== EXCERPT ==
========

I’m sure there are some parts of the book that I did enjoy.  It certainly picked up after Chip was in it less.  And Denise’s parts were actually pretty entertaining.  But the overwhelming feeling that I am left with is disappointment.  And after leaving it some time, a good couple of weeks, it’s the feeling that I’m left with.  There are no parts of the book that stand out as excellent and I wanted there to be.  I always want there to be when I read a book on The List.  This isn’t like Intimacy.  I can why people could love this book, but I don’t.  I think maybe if I’d been in a different frame of mind when reading it I’d have loved it and would be singing its praises right now; or even if Franzen had started the whole thing by introducing us to Denise rather than Chip the chauvinist.

I’m now reading Momento Mori by Muriel Spark.  

Sunday, 16 August 2015

Intimacy

I so enjoyed TheBuddha of Suburbia that I was super looking forward to reading more of Hanif Kureishi’s work, even more so when I found out that he also wrote My Beautiful LaundretteMy Beautiful Laundrette is a wonderful film.  I can’t recommend it enough; if you haven’t already seen it, go and watch it now.  Even if mid-1980s mixed-race gay relationships aren’t your thing, it’s worth a watch for Daniel Day-Lewis’s hair alone.  Anyway, back to the point: I had high expectations for Intimacy.  It doesn’t really disappoint, but after such a long run of great books, it seems a little mediocre.

========

== DATASET ENTRIES ==
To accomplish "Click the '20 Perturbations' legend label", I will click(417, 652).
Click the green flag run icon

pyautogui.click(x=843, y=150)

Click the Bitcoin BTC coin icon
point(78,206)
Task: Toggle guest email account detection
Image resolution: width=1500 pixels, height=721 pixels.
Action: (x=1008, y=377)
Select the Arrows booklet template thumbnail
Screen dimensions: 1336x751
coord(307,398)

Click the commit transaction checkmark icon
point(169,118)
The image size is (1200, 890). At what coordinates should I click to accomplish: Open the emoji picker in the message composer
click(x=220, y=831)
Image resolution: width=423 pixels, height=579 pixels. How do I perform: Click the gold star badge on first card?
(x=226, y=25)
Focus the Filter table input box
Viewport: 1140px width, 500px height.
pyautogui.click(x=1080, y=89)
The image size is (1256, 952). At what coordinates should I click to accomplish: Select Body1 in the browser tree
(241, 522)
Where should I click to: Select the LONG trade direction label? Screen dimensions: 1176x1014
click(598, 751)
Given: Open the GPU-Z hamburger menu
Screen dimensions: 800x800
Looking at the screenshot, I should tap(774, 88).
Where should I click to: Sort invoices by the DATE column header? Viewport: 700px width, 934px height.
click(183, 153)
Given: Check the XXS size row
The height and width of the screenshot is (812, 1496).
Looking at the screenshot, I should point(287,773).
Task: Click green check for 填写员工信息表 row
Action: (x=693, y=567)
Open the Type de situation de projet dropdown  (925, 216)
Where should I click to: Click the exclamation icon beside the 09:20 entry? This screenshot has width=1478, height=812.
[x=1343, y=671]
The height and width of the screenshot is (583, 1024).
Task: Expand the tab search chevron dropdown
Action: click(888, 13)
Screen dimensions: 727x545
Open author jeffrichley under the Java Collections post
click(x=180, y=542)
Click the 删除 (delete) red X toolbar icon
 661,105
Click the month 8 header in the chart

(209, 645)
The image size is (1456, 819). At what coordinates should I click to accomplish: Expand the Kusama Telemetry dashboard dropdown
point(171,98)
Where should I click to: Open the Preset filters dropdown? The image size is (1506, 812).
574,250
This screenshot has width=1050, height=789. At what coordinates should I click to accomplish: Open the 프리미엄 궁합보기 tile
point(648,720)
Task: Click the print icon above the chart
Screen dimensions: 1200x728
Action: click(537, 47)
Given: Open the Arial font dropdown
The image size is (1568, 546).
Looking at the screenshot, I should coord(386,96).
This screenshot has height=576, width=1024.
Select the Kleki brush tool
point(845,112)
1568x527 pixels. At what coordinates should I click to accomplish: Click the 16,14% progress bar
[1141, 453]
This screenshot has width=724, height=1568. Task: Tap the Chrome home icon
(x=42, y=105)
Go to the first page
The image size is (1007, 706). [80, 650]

========

== TASKS TO CARRY OUT ==
[a] In the book review blog excerpt, which book is the writer reading now?
[b] Carry on the book review blog excerpt from its last sentence.

== TASK RESPONSES ==
[a] Momento Mori by Muriel Spark.

[b]
The plot is simply the thoughts of a man, Jay, on the night before he leaves partner Susan and their two children.  Jay’s kind of a jerk.  After refusing to marry Susan he repeatedly proposes to his much younger mistress.  I’m not a big believer in marriage, but even I can see that this is a pretty shitty move on Jay’s part.  Everything plot-wise is revealed in flashbacks, so we get a sense of the relationship falling apart while we already know that, ultimately, Jay has no real interest in saving it.  I spent a lot of this book feeling bad for Susan.  She could do better.  It’s not by any means a bad book- no I didn’t like the main character and the ending- to spoiler it- is completely unbelievable.  His oft proposed to ex-mistress is waiting with open arms once Jay leaves his family.  It doesn’t seem likely and he’s not likeable enough that the unlikely can be overlooked.

I do like the narrative structure of the book.  It’s incredibly difficult to make 150-odd pages of essential plotlessness interesting, but Kureishi nails it.  The fact that you know the relationship is doomed from the start gives the whole thing this wickedly bittersweet air.  It does, however, make the book very difficult to write about.  Most things that aren’t Jay leaving Susan feel like subplot- his happily married friends and his miserably divorced ones.  The tone of Intimacy is much more grown up than The Buddha of Suburbia, I remember comparing that book to Adrian Mole at the time.  The adult tone isn’t too surprising, given that Kureishi is writing about adults this time, and cynical ones at that.  The book is a short one, and in all reality not much happens.  This does not make for edge of the seat blogging.

I found, generally, this to be an easy book to read quickly but I’m really struggling to write about it in much depth.  As I said, compared to the stuff I’ve been reading recently, it’s fairly mediocre and I’m not really sure why it’s on the list.  It’s a book that’s hard to see as an enduring classic or anybody’s favourite.  Maybe it comes down to lack of experience in the world.  I’ve never had a family to abandon and I don’t really care much for kids- especially Jay’s fictional and nameless ones, so some of the emotional punch of the family’s inevitable upheaval is lost on me.  In the end I’m just left with the feeling that Susan is better off without Jay and I really don’t think that’s what Kureishi was going for.


My next book is The Corrections by Jonathan Franzen.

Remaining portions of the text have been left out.